Work order 1: Please say whether each statement below agrees with the passage on a multispeed EU, answering yes or no and quoting the deciding words from the passage: (a) The Schengen Agreement was signed in 1985 by five member states. (b) Thirteen smaller member states backed treaty change in a joint statement. (c) Switzerland takes part in the EU single market.
Work order 2: Write out the passage on a multispeed EU again, starting with "The UK negotiated" and going on through "even war (Ukraine).", swapping "Brussels" for "the EU".

Text shown:
A multispeed EU already exists to some extent. Coalitions of the willing have been used to deepen European integration at times when the EU as a whole failed to find agreement. The Schengen Agreement was signed in 1985 between five member states of what was then the European Community: France, Germany, Belgium, the Netherlands and Luxembourg. There is not much stopping smaller groups of countries agreeing among themselves to deepen cooperation on particular issues (which, if successful, might later be taken up as EU policy in the manner of Schengen).

The reason such initiatives seldom emerge is that deeper integration is rarely a political priority for member states. A coalition of the willing requires the willing. “There are no legal or technical obstacles to further cooperation between member states – but there are political ones. The EU works because everyone around the table has a say,” said Wright. “Smaller member states will be worried that the balance of power within the EU will be upset if core groups of countries agree to move in a certain direction.”

Indeed, a foreshadowing of the political challenges his proposals will encounter came on the same day as Macron’s speech when 13 smaller member states – including Schengen and eurozone members such as Estonia and Slovenia – issued a joint statement decrying suggestions of treaty change supported by Macron and the EU Commission president Ursula von der Leyen. “We do not support unconsidered and premature attempts to launch a process towards treaty change. This would entail a serious risk of drawing political energy away” from other issues including the war in Ukraine, the statement said.

On the outside, most non-EU countries on the European continent have some kind of institutionalised relationship with Brussels. These range from Switzerland, which participates in the EU single market and Schengen zone, to the Eastern Partnership, a grouping intended to deepen economic and political relations with the former Soviet states of Georgia, Ukraine, Moldova, Armenia and Azerbaijan.

[See also: Risk of a direct clash between Russia and the West is rising]

The UK negotiated a complex agreement loosely linking most of the country to Brussels when it left the bloc’s political and economic structures in 2021. The countries of the western Balkans – Serbia, Bosnia-Herzegovina, North Macedonia, Albania, Montenegro and Kosovo – are stuck in a seemingly interminable EU accession process, with their applications for membership seeming to make only slow progress over recent years.

If an outer layer of European integration was to standardise these ad hoc relationships, it would run into several issues. The states that could be associated with it run the gamut of those already integrated into many European institutions, which could fairly easily become EU members if they chose to apply (Norway, Switzerland), to much less stable countries plagued with issues, including corruption and authoritarianism (Turkey), and even war (Ukraine).

It is not clear how an association of all of these countries, which have different demands of their relationships with Brussels, could be structured. “This is a very French thing: make a proposal first and figure out how it would work after,” Wright said. “But I think it’s a realisation in the context of the war in Ukraine that geography matters. The EU can act together, but we also at times will need a European response. And so how does the EU work together with those countries that are not members?”

Macron has proposed deep reform of European institutions before, notably in a speech at the Sorbonne University soon after his first election in 2017. Many of his proposals failed to get the support of enough member states to be put into practise. Whether this latest set of ideas are put into effect will depend on whether Macron has become more effective at building coalitions since first coming to power.

Extracted records:
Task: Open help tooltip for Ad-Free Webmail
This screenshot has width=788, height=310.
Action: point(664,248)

* * *

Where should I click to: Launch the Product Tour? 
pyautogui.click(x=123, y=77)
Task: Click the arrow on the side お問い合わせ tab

Response 1:
(a) Yes: "The Schengen Agreement was signed in 1985 between five member states of what was then the European Community"
(b) No: "issued a joint statement decrying suggestions of treaty change"
(c) Yes: "Switzerland, which participates in the EU single market and Schengen zone"

Response 2:
The UK negotiated a complex agreement loosely linking most of the country to the EU when it left the bloc’s political and economic structures in 2021. The countries of the western Balkans – Serbia, Bosnia-Herzegovina, North Macedonia, Albania, Montenegro and Kosovo – are stuck in a seemingly interminable EU accession process, with their applications for membership seeming to make only slow progress over recent years.

If an outer layer of European integration was to standardise these ad hoc relationships, it would run into several issues. The states that could be associated with it run the gamut of those already integrated into many European institutions, which could fairly easily become EU members if they chose to apply (Norway, Switzerland), to much less stable countries plagued with issues, including corruption and authoritarianism (Turkey), and even war (Ukraine).